The recent attempts to combat spam sent from Exchange servers as a result of compromised accounts have not proven as effective as we would have liked. Therefore, additional steps have been taken to protect our enviroment and maintain mail delivery.
Prevent authenticated users off-campus from sending mail through smtp.umkc.edu. POP and IMAP email clients such as Thunderbird, Eudora, Mac Mail and others rely on SMTP to send mail. However, we are not able to effectively manage mail sent using this service from these clients.
What this means for Home Customers:
Customers who currently use POP or IMAP email clients will need to use Outlook Web Access (OWA) from a web browser, or an Outlook email client. UMKC faculty and staff who would like Outlook on a personally-owned computer are able to purchase one copy of either Office 2010 for Windows or Office 2011 for Macintosh, via the Microsoft Home Use Program (HUP) for $9.95. Customers can also use Remote Desktop to connect to their on-campus computer, or our Remote Labs system.
What this means for Mobile Device Customers:
Devices configured with our current mobile device configuration instructions will not be affected by this change. If you have problems with your mobile device following this change, please refer to the instructions for your particular device, or work with your service provider to enter in the Quick Settings from our instructions.
What this means for On-Campus Customers:
Outlook or Outlook Web Access users on campus will not be affected by this change.
Again, we apologize for the urgency of this change but believe this is the best approach to keep the University off various black lists and help us better manage situation.
Original Post – 10/10/2012:
The increase in phishing attacks and compromised accounts over the past two months have resulted in several million spam messages being sent on behalf of University of Missouri users. This issue has resulted in our email system being listed on numerous blacklists, and has impacted our ability to deliver email to external recipients.

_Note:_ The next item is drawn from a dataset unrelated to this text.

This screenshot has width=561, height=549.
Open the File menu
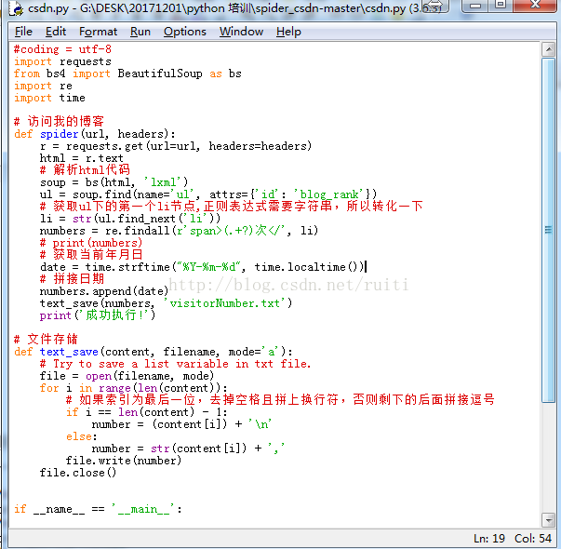24,31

To combat these attacks we have identified two actions that must be taken to protect the environment and maintain mail delivery:
- Prevent authenticated users from relaying on the default port 25 connector. In our environment, authenticated users have traditionally been allowed to use port 25 to support legacy processes. The default port 25 connector is also used for primary communication between the Exchange servers and is not throttled. Leaving this port open for client use represents a security exposure that is currently being exploited. As such, user access to port 25 will be discontinued. The result of this change will be that users connecting to the Exchange 2010 client relays must use port 587 rather than port 25.
- Set the Default Client Throttling policy for Outlook Web Access (OWA)/Outlook clients. The OWA/Outlook Default Client Throttling policy will be set to the same value as the existing port 587 client relay and throttle (550 messages per hour, 9 messages per minute). This limit is already in effect for most devices and client configurations.
The combined result of these two actions will be that all client connections will be securely authenticated and throttled. Exchange Administrators plan to make these changes on the morning of Wednesday, October 10th.
UMKC has been taking steps over the last year to move closer to the settings outlined above and, as such, do not anticipate that these changes will affect most customers in our environment. However, legacy and manually configurable email clients (Eudora, Thunderbird, etc.) or older applications or processes may need to be reconfigured to use port 587 to send mail. For assistance with this, please contact the UMKC IS Call Center or your departmental IT Liaison as appropriate.
Please let us know if you have any questions about this planned change, or if your devices or processes have problems because of this change.
We apologize for the urgency of this change but believe this is the best approach to keep the University off various black lists and help us better manage situation.